What you should do: Each entry should be set down exactly as written, except for any picture it holds.

Information provided START

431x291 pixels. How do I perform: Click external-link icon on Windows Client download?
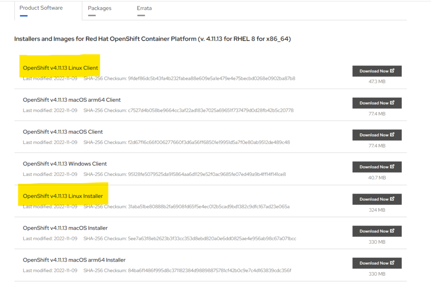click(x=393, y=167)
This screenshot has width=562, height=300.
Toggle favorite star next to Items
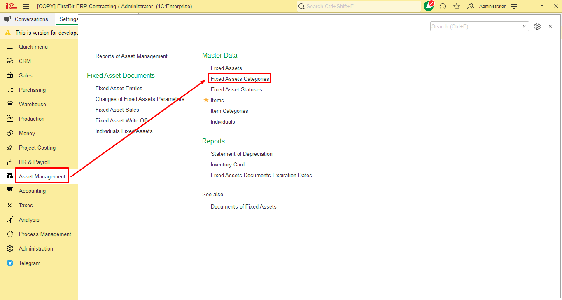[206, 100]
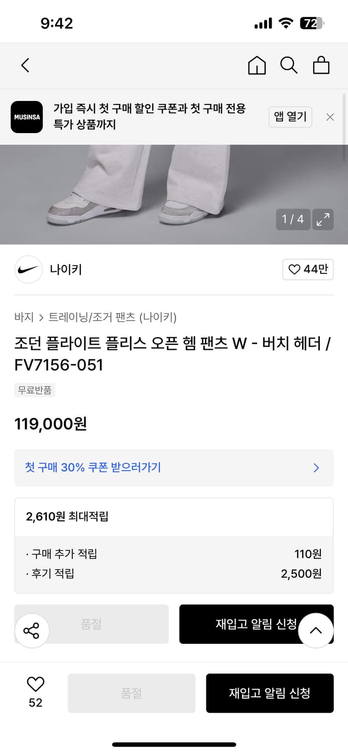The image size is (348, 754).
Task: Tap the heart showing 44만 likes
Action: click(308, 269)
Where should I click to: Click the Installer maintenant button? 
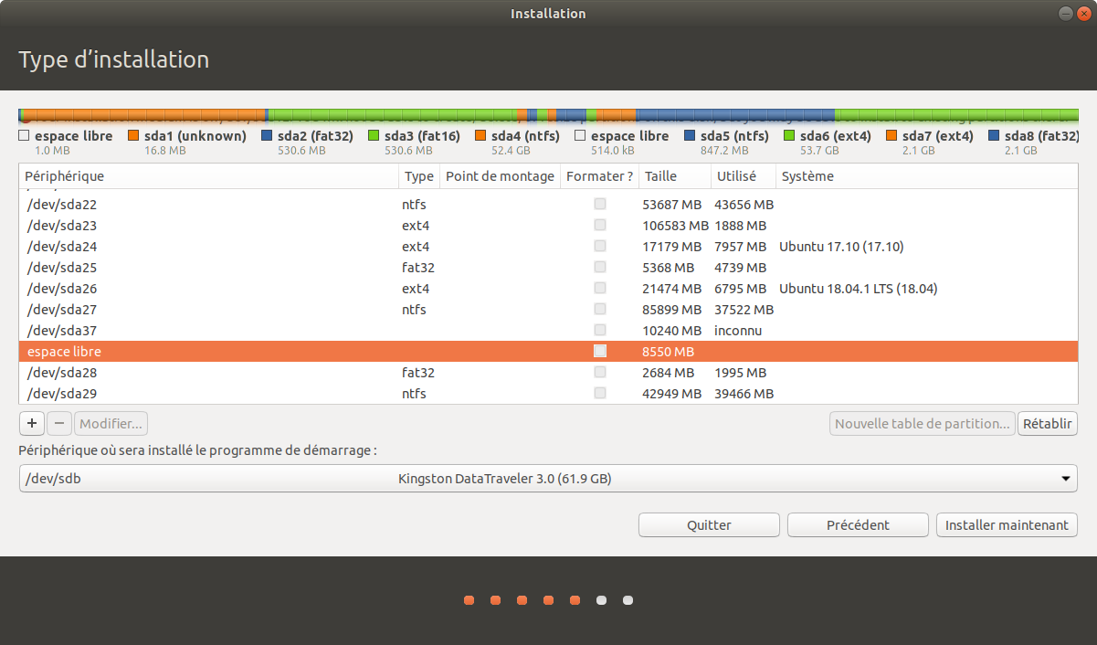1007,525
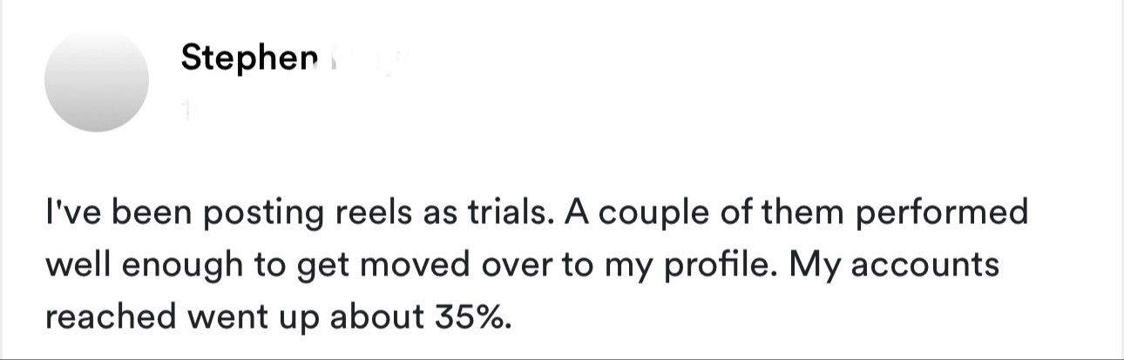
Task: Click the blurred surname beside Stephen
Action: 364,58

Information provided END

Exercise output:
431x291 pixels. How do I perform: Click external-link icon on Windows Client download?
click(x=393, y=167)
This screenshot has width=562, height=300.
Toggle favorite star next to Items
[206, 100]
The image size is (348, 754).
Task: Tap the heart showing 44만 likes
Action: click(308, 269)
Where should I click to: Click the Installer maintenant button? 
1007,525
Task: Click the blurred surname beside Stephen
Action: 364,58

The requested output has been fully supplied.